Sus subalternos se repartieron entonces el patrimonio que tenía Abal Feijoo, en el que figuraba una de las planeadoras de mayores dimensiones detectadas en Arousa para el transporte de la droga. Era la lancha equipada con siete motores que apareció en el mes de febrero varada en una playa de Nigrán y hasta la fecha, al menos que se sepa, no quedaron aclaradas las circunstancias por las que fue abandonada la embarcación, que incluso iba dotada con víveres para sobrevivir varios días en alta mar. Sin embargo, no se descarta que sus pilotos no fueran capaces de manejar la xurela , de 18 metros de eslora, y se vieran obligados a dejarla varada ante el riesgo de ser descubiertos por las fuerzas de seguridad.
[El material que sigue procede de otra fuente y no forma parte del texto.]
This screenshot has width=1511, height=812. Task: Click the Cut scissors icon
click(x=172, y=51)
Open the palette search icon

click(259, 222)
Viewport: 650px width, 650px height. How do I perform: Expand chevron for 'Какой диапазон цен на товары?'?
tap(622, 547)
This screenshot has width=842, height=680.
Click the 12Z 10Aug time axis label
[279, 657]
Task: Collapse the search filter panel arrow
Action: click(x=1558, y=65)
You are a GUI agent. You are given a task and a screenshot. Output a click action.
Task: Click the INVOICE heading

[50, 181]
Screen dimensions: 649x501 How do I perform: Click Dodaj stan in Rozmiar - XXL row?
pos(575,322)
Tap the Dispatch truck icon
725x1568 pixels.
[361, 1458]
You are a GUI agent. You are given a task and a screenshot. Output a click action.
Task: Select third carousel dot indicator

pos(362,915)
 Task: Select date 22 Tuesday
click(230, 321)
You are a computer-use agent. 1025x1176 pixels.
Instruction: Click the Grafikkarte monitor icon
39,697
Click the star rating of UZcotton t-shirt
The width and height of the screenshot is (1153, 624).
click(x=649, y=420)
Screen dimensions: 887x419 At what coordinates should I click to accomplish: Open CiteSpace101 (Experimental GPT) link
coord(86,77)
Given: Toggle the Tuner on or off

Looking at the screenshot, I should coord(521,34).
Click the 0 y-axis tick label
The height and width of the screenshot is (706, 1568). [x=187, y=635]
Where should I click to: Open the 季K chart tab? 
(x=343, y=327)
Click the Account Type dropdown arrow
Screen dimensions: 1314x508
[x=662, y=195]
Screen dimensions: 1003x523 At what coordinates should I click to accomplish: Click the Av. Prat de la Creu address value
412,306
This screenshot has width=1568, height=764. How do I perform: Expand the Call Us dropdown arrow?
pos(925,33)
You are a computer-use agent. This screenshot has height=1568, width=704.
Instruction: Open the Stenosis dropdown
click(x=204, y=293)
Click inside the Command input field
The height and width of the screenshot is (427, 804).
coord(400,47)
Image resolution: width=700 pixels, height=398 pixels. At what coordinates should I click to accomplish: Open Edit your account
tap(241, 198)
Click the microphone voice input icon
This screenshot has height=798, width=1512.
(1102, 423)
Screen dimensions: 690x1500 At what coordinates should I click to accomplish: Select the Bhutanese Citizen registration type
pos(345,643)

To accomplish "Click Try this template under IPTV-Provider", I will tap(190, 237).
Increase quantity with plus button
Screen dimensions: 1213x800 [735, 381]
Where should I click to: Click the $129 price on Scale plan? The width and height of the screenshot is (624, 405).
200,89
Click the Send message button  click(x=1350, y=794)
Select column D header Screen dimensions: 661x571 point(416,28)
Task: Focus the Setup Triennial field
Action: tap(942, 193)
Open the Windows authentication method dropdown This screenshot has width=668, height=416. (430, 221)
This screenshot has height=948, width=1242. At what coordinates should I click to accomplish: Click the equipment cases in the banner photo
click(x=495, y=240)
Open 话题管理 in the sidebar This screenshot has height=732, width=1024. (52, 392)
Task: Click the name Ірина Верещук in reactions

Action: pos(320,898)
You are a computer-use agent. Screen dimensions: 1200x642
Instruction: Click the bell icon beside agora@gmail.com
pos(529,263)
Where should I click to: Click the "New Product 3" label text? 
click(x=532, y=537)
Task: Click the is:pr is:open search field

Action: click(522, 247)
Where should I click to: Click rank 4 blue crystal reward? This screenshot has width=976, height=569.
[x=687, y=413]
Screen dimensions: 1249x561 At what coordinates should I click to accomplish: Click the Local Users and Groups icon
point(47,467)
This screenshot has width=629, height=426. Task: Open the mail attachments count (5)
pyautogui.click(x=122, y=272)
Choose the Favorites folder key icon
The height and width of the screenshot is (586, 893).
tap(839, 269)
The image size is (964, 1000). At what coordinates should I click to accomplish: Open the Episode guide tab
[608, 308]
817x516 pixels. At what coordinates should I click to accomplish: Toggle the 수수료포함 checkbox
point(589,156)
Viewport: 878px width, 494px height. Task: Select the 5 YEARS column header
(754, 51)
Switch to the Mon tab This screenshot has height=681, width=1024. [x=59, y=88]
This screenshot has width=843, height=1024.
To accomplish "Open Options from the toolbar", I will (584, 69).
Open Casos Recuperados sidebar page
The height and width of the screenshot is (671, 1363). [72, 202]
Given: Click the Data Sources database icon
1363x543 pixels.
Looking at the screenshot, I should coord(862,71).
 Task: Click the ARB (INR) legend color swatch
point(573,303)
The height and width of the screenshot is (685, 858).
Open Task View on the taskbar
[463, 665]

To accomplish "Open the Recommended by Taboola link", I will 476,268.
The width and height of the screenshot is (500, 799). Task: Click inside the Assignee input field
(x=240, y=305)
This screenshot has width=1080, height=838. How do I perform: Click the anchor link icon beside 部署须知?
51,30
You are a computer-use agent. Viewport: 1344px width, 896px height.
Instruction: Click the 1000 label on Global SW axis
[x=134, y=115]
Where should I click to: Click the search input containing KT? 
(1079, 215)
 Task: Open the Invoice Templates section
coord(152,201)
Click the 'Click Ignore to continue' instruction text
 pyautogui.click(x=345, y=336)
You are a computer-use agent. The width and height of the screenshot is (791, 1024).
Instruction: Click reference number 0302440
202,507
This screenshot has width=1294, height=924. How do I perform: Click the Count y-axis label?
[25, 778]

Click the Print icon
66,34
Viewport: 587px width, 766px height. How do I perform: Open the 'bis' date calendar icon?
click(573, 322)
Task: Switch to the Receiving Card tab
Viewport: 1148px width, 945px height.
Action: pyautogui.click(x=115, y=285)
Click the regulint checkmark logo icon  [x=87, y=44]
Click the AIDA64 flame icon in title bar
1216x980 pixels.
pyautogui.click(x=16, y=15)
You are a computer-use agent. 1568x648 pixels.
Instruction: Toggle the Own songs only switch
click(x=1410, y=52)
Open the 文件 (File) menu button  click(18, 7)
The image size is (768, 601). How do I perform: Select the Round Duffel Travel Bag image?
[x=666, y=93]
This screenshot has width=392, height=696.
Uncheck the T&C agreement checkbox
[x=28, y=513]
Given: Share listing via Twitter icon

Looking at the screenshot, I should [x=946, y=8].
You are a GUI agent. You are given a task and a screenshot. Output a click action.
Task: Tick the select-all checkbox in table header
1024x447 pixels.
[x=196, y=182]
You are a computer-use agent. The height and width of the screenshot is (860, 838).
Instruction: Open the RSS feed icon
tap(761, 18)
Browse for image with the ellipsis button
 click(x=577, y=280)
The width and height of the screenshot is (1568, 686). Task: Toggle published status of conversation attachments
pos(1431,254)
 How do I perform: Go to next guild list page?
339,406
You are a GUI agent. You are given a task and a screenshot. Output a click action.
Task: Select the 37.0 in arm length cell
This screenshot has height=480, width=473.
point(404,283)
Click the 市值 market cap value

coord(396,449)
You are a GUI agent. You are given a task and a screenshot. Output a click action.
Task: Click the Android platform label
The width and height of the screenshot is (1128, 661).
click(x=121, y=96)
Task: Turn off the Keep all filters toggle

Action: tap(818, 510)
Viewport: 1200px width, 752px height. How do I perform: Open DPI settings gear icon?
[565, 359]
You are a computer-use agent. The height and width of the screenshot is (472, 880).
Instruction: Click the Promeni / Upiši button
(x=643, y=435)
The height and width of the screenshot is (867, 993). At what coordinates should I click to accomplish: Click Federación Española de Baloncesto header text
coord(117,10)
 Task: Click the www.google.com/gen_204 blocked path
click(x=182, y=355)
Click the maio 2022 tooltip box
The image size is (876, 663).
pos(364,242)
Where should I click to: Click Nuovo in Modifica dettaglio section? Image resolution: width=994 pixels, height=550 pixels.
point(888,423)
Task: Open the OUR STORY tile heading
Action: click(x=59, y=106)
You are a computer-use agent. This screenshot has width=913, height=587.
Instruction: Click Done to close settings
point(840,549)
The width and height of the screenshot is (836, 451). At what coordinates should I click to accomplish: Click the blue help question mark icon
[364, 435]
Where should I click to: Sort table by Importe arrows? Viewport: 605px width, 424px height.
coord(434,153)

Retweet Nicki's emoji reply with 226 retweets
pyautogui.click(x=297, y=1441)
Unas semanas antes apareció en Muxía un alijo de 3.600 kilos de cocaína. Los agentes detuvieron posteriormente a un arousano, Juan Carlos Fernández, O Parido, como presunto responsable de la frustrada descarga. Ya entonces se le seguían también los pasos a Baltasar Vilar Durán, Saro , que fue capaz de burlar a los agentes en un tiroteo y no se le localizó hasta unas semanas después en Milladoiro. Se da por hecho que entre O Parido y Saro se repartieron la infraestructura marítima de Patoco, pero con los dos en la cárcel y la pérdida del alijo de Muxía, a los que siguen libres se les complica la vida.
En medio de ese ambiente enrarecido tuvo lugar, en la madrugada del Jueves Santo, la quema de una planeadora guardada en una nave de Dodro, a orillas del río Ulla, cerca de donde Patoco escondía la lancha hallada en Nigrán. Como el incendio fue intencionado y las dos embarcaciones eran parecidas, en los mentideros de Cambados se asegura que la de Dodro era también de Abal, y que las desavenencias entre los suyos están detrás del extraño suceso.